Running - Shin Splints
One of the most common injuries that plague runners around the world are shin splints. Shin splints (also called Medial Tibial Stress Syndrome), or pain on the inside and outside of the lower leg that appear after you've started running after a break or if you've recently upped your mileage, occur with repeated mild trauma to the connective muscle tissue surrounding the tibia. While mild and relatively harmless in themselves, a shin split that goes on ignored can result in a more serious condition such as a stress fracture.

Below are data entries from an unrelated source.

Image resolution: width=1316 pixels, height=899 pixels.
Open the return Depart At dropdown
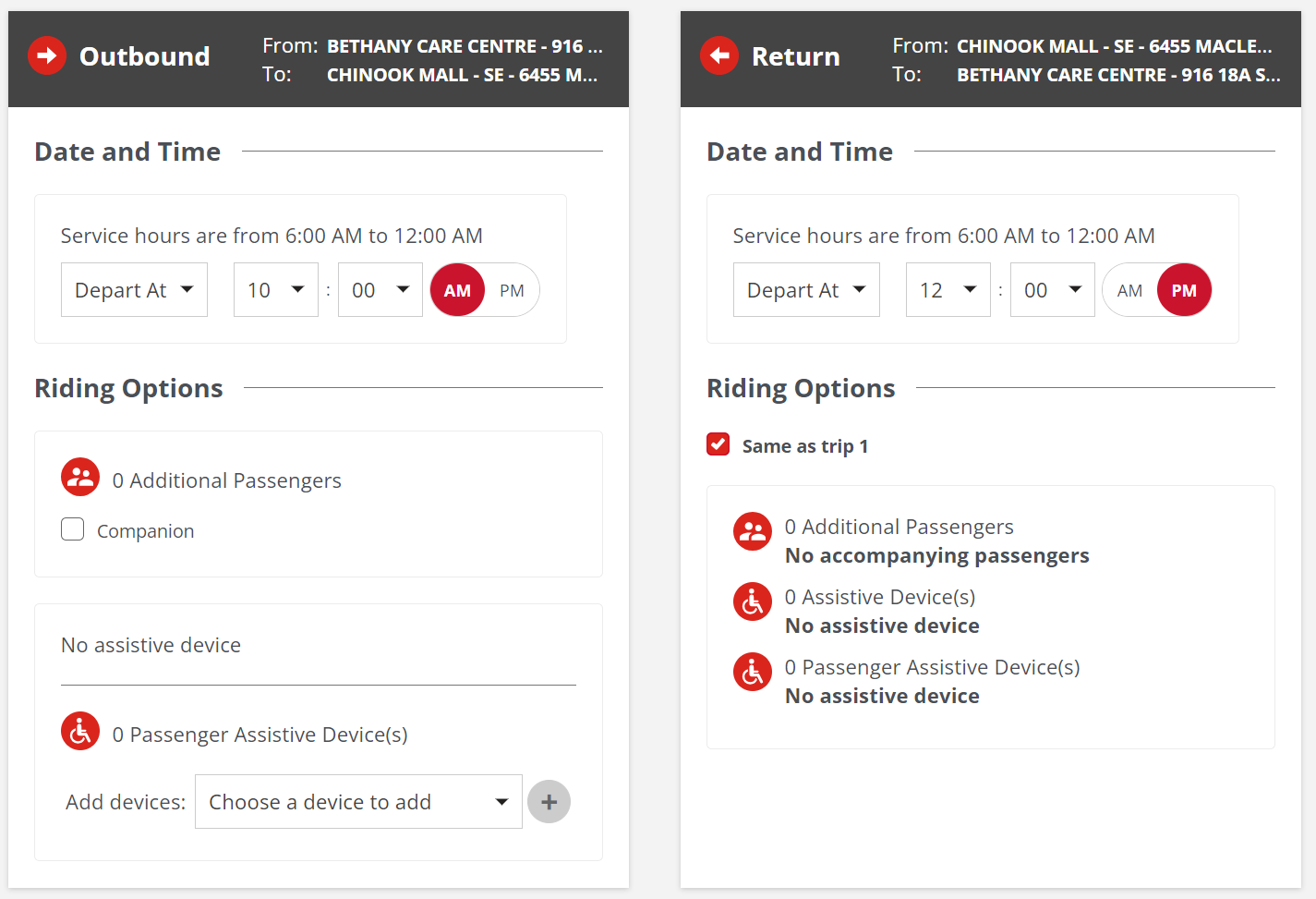point(806,290)
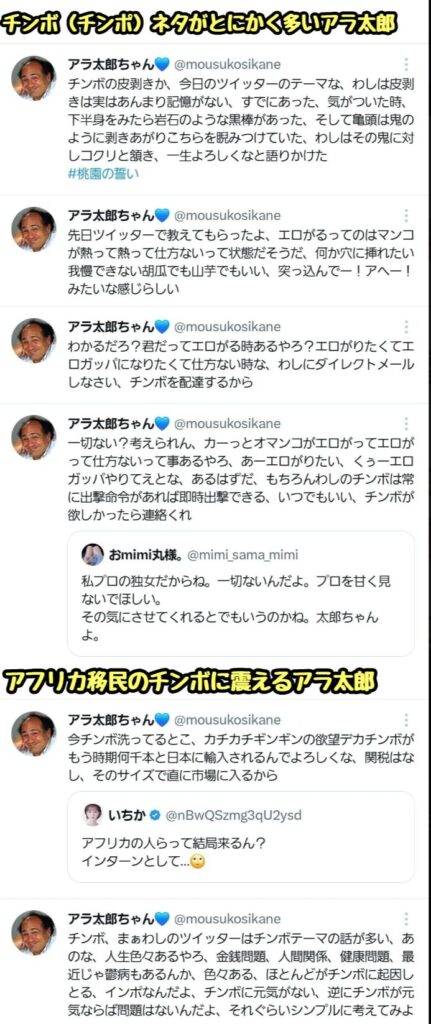Open @mimi_sama_mimi profile handle
This screenshot has width=431, height=1024.
pos(242,555)
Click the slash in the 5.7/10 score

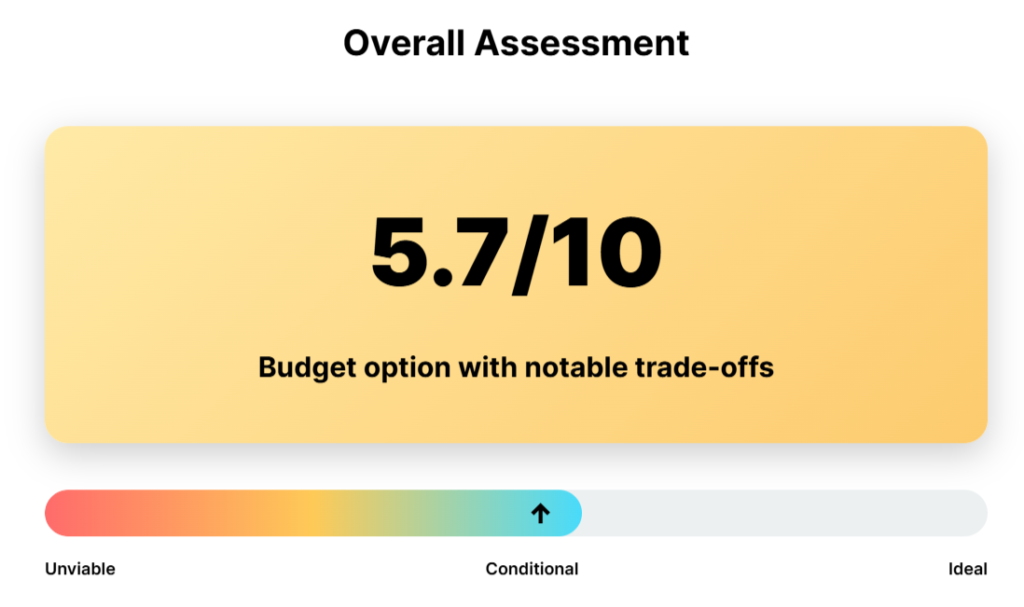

People with flat feet are more prone to shin splints than either people with normal or high arches. When a person with flat feet runs, he or she over-pronates. The food roles inward excessively and cases tibial twisting and overstretching. Additionally, if you run leaning backwards or forwards significantly or if you run with your toes pointing outwards, you may be more likely to suffer from shin splits.
For most people, shin splints can be treated by reducing the activity and stress levels on the legs. This might mean that instead of running 5 miles every morning, you run 2. Or if you are running five days per week, maybe you cut down to 3 days and do a light-impact exercise for the other 2 days. Additionally, having the proper foot gear is of prime importance to preventing and reducing incidence of shin splints-if you think you have flat feet, make sure you are wearing a shoe or using an orthotic that gives you the support you need.
Have you experiences shin splints either at the end of a long sports seasons or after getting back into shape after a hiatus? The hardest part is learning your limits because pushing yourself too far with a minor injury such as shin splints can result in much more difficult to treat injuries.